__Brief 1__
In the article on internet self-diagnosis, what share of Internet users go online for health help, according to the study it cites?
__Brief 2__
Continue the article on internet self-diagnosis from the point where it stops.

__Provided passage__
┄┄┄┄┄┄

Rising trend: internet self-diagnosis

With the Internet allowing pretty much anything we want to be just a click away, we tend to get a little overzealous with what we share with other people; predominantly on social media websites.
However, even though we share many unnecessarily details of our daily rituals, one thing we do not tend to share is personal health information.
Of course, there are those posts about family members getting sick or having health problems.
In many of those cases, the people posting are asking for prayers for the afflicted. I have absolutely no problem with this practice, and it’s not necessarily the focus of this article.
What I’m trying to get at is that most of us don’t make posts about ourselves when it comes to our health. We leave it to others to make posts about us, or we just don’t say anything at all.
But despite our lack of sharing our health status on the Internet, there is a rising number of people turning to the Internet to diagnose themselves.
According to a study conducted by Rosemary Thackery, BYU professor of health science, “more than 60 percent of Internet users go online for health help, looking for advice, digging up user experiences on social media, and consulting online reviews in hunt of health providers and health care facilities”

┄┄┄┄┄┄

__Data section__
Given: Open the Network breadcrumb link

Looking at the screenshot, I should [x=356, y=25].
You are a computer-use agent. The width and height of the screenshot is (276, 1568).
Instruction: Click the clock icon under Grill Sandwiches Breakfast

┄┄┄┄┄┄

__Written reply 1__
More than 60 percent.

__Written reply 2__
Thackery believes that the percentage of Internet users that are looking at this information is staggering. However, with the lack of people sharing truthful information about them, the quality of information people are finding is less than what it could be.
Despite the positives of social media in the context of ones health, self-diagnosis can be a dangerous thing.
Typically, turning to the Internet to diagnose yourself turns a common cold into some deathly foreign disease that you can only get from going to a specific place in the Amazonian Rainforest during this specific time in the year. As ridiculous as I was being with that example, you know it’s true, to a certain extent.
“Good medical advice is hard to get even from your doctor” who may have known you for years and is fairly confident in your medical history.
Try depersonalizing the experience by turning to the Internet and you get a bunch of randomly generated diagnoses based on a few boxes that you checked to indicate your symptoms.
The whole system is preposterous, but I have to admit that I’ve done it myself; most of us have.
With everything we ever decide to do, there are lists of pros and cons for conducting self-diagnosis.
I mean if we are going to do it anyway, I figure we could at least make an informed decision.
Some of the pros are obvious. You learn about yourself, you are listening to your body, and you are more aware of the way your body functions.
Self-diagnosing is a lot cheaper than traveling to the doctor’s office and paying ridiculous co-pay only for them to tell you, “eh, you’ll be fine. Here’s a z-pack. If your symptoms persist past seven to ten days, give us a call.” Thanks doc, you’re a real help!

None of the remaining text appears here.